_TASK TO CARRY OUT_
Scan the material that follows. Copy every line containing the word "will".

_SUPPLIED INFORMATION_
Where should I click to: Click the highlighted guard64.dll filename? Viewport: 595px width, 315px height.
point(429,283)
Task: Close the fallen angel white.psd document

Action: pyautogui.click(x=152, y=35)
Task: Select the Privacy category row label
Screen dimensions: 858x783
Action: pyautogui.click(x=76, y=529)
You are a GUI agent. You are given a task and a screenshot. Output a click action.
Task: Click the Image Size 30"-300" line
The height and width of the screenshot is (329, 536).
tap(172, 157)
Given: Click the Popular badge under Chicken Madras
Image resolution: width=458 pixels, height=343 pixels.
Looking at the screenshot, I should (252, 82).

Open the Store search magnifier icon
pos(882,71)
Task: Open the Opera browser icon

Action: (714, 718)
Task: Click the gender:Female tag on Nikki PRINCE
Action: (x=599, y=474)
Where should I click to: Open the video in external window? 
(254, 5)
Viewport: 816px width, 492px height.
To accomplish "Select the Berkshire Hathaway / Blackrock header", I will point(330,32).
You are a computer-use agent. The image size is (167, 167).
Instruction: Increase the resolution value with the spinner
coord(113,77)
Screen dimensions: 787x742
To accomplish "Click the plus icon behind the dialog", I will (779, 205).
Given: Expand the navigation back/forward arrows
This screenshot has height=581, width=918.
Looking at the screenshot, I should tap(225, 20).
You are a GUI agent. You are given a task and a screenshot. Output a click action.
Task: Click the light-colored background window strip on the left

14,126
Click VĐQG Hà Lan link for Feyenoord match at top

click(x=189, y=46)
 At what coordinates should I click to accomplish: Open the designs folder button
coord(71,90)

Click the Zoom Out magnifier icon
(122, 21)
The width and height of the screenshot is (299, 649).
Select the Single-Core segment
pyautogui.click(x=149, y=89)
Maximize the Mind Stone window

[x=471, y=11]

_ANSWER SPACE_
To accomplish "Select the Berkshire Hathaway / Blackrock header", I will point(330,32).
To accomplish "Click the plus icon behind the dialog", I will (779, 205).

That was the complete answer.